_Task material_
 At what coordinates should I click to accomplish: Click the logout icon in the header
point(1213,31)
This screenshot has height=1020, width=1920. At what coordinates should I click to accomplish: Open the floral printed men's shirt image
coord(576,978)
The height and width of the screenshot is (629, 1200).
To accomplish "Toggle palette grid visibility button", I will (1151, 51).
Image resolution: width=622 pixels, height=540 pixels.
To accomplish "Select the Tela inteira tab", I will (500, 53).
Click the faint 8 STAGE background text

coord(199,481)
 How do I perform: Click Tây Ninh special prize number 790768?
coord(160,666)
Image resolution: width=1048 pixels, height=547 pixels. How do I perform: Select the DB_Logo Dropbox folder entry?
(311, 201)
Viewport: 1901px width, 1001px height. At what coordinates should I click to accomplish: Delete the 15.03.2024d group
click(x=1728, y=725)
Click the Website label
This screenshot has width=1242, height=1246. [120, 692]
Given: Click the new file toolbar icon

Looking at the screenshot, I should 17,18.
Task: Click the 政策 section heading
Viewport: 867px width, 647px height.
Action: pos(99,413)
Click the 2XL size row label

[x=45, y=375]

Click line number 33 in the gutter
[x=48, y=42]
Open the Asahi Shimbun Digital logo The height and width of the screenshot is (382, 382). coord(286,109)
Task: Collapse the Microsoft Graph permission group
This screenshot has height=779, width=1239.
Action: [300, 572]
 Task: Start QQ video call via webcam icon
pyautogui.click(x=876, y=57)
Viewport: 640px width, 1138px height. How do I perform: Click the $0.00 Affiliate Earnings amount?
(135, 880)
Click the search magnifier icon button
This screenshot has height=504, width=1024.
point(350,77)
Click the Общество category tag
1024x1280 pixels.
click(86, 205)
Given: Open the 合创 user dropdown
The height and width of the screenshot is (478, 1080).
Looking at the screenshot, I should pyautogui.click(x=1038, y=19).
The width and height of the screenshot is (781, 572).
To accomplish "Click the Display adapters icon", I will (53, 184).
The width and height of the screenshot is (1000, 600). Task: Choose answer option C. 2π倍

_The problem_
Each line from the one containing "Given: Open the 合创 user dropdown" through the end of the material must be output exactly, and no other line.

_Your solution_
Given: Open the 合创 user dropdown
The height and width of the screenshot is (478, 1080).
Looking at the screenshot, I should pyautogui.click(x=1038, y=19).
The width and height of the screenshot is (781, 572).
To accomplish "Click the Display adapters icon", I will (53, 184).
The width and height of the screenshot is (1000, 600). Task: Choose answer option C. 2π倍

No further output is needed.